■ INSTRUCTIONS FOR THE TASK
Copy out all of the following data line for line, keeping every character unchanged.

■ GIVEN INFORMATION
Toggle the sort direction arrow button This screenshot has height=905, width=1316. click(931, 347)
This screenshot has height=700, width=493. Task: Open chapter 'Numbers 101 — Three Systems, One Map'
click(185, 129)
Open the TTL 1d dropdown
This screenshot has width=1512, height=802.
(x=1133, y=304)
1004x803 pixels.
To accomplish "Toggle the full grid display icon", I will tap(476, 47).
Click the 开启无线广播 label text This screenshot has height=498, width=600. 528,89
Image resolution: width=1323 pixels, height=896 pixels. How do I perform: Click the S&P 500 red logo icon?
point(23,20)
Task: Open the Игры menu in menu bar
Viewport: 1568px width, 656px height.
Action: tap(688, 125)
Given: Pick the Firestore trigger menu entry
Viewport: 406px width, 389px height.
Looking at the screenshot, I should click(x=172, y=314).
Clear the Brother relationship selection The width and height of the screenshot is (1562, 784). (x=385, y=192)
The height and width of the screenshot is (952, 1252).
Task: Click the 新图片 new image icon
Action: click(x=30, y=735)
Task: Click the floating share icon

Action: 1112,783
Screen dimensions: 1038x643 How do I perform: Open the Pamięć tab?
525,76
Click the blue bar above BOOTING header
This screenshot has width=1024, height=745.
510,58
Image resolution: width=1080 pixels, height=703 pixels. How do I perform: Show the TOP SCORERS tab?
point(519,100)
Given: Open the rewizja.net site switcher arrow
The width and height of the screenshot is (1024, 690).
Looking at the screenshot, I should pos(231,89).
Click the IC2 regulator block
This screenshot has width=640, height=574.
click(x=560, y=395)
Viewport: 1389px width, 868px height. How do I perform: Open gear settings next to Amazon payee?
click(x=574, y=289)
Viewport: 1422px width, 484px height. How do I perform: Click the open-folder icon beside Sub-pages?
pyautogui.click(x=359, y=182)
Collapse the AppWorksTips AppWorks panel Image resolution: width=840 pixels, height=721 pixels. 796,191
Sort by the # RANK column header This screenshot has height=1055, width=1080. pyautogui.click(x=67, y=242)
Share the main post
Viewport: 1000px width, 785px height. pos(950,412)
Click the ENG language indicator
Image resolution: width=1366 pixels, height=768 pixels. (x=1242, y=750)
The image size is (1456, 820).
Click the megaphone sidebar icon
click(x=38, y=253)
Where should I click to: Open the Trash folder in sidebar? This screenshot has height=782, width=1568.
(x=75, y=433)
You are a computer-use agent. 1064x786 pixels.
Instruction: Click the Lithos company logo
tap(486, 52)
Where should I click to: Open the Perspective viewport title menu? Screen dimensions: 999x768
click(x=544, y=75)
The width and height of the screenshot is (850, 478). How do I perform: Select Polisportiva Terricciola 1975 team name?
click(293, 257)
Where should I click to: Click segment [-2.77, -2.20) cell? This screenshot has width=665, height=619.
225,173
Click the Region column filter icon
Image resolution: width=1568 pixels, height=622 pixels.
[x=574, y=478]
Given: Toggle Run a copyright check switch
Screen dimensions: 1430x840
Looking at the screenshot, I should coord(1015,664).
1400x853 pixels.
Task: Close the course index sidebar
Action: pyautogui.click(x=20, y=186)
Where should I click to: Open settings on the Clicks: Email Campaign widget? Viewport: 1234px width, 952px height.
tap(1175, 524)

■ THE OUTPUT
Toggle the sort direction arrow button This screenshot has height=905, width=1316. click(931, 347)
This screenshot has height=700, width=493. Task: Open chapter 'Numbers 101 — Three Systems, One Map'
click(185, 129)
Open the TTL 1d dropdown
This screenshot has width=1512, height=802.
(x=1133, y=304)
1004x803 pixels.
To accomplish "Toggle the full grid display icon", I will tap(476, 47).
Click the 开启无线广播 label text This screenshot has height=498, width=600. 528,89
Image resolution: width=1323 pixels, height=896 pixels. How do I perform: Click the S&P 500 red logo icon?
point(23,20)
Task: Open the Игры menu in menu bar
Viewport: 1568px width, 656px height.
Action: tap(688, 125)
Given: Pick the Firestore trigger menu entry
Viewport: 406px width, 389px height.
Looking at the screenshot, I should click(x=172, y=314).
Clear the Brother relationship selection The width and height of the screenshot is (1562, 784). (x=385, y=192)
The height and width of the screenshot is (952, 1252).
Task: Click the 新图片 new image icon
Action: click(x=30, y=735)
Task: Click the floating share icon

Action: 1112,783
Screen dimensions: 1038x643 How do I perform: Open the Pamięć tab?
525,76
Click the blue bar above BOOTING header
This screenshot has width=1024, height=745.
510,58
Image resolution: width=1080 pixels, height=703 pixels. How do I perform: Show the TOP SCORERS tab?
point(519,100)
Given: Open the rewizja.net site switcher arrow
The width and height of the screenshot is (1024, 690).
Looking at the screenshot, I should pos(231,89).
Click the IC2 regulator block
This screenshot has width=640, height=574.
click(x=560, y=395)
Viewport: 1389px width, 868px height. How do I perform: Open gear settings next to Amazon payee?
click(x=574, y=289)
Viewport: 1422px width, 484px height. How do I perform: Click the open-folder icon beside Sub-pages?
pyautogui.click(x=359, y=182)
Collapse the AppWorksTips AppWorks panel Image resolution: width=840 pixels, height=721 pixels. 796,191
Sort by the # RANK column header This screenshot has height=1055, width=1080. pyautogui.click(x=67, y=242)
Share the main post
Viewport: 1000px width, 785px height. pos(950,412)
Click the ENG language indicator
Image resolution: width=1366 pixels, height=768 pixels. (x=1242, y=750)
The image size is (1456, 820).
Click the megaphone sidebar icon
click(x=38, y=253)
Where should I click to: Open the Trash folder in sidebar? This screenshot has height=782, width=1568.
(x=75, y=433)
You are a computer-use agent. 1064x786 pixels.
Instruction: Click the Lithos company logo
tap(486, 52)
Where should I click to: Open the Perspective viewport title menu? Screen dimensions: 999x768
click(x=544, y=75)
The width and height of the screenshot is (850, 478). How do I perform: Select Polisportiva Terricciola 1975 team name?
click(293, 257)
Where should I click to: Click segment [-2.77, -2.20) cell? This screenshot has width=665, height=619.
225,173
Click the Region column filter icon
Image resolution: width=1568 pixels, height=622 pixels.
[x=574, y=478]
Given: Toggle Run a copyright check switch
Screen dimensions: 1430x840
Looking at the screenshot, I should coord(1015,664).
1400x853 pixels.
Task: Close the course index sidebar
Action: pyautogui.click(x=20, y=186)
Where should I click to: Open settings on the Clicks: Email Campaign widget? Viewport: 1234px width, 952px height.
tap(1175, 524)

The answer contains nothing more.